|
> there's usually another anchor point The original design supposedly had two screws, but was manufactured with one. When you have two fasteners (typically nuts, as opposed to screws...) they can be mutually secured with lock wire. That is very common. It is decidedly not common to lock wire electrical terminal fasteners in aircraft, or anywhere else for that matter. Typically lock washers and self-locking nuts are used. I'm not a certified aircraft electrical system designer, so I can't say definitively, but there are some pretty obvious reasons: First, these are typically small fasteners: lock wiring is hard enough on large fasteners. Lock wiring tiny little nuts with small gauge wire approaches the unreasonable. Second, lock wire is not insulated, so you would end up with a rats nest of exposed conductors leading to your terminals. Clearly unworkable. I suppose someone, somewhere has done something that involved insulated lock wire, but I've never seen it, wouldn't know where to buy it, and can't imagine how you'd employ it without abrading the insulation. The problem here is the shared ground terminal. Stacking wires on ground terminals is common, stupid and a plague on electrical systems. The clamping force on a wire's ring terminal (and, thus, it's contact resistance, mechanical friction, ability to inhibit corrosion, etc.) is distributed among all of the ring terminals stacked on a stud, screw, whatever. Stack just one new terminal with another and you've cut the clamping force on both in half. Half. You are now the "engineer" and when someone dies as a result of your field engineered electrical system it's your fault. |
If a screw provides 10lbs of clamp force, the equal and opposite reaction is that the thing it is screwed into must resist with 10lbs.

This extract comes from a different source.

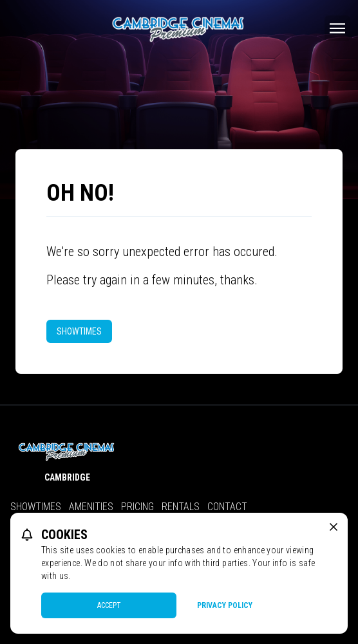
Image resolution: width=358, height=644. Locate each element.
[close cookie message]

If you put one terminal in between it must transmit all 10lbs through itself or else the forces don't balance out and something must be accelerating.
If you then stack another one in there all the force must be transmitted through it also. So the screw clamps with 10lbs of force and both terminals feel 10lbs of clamp force.
I just can't figure out where you got the idea of "it cuts the clamp force in half" but I'm interested to hear.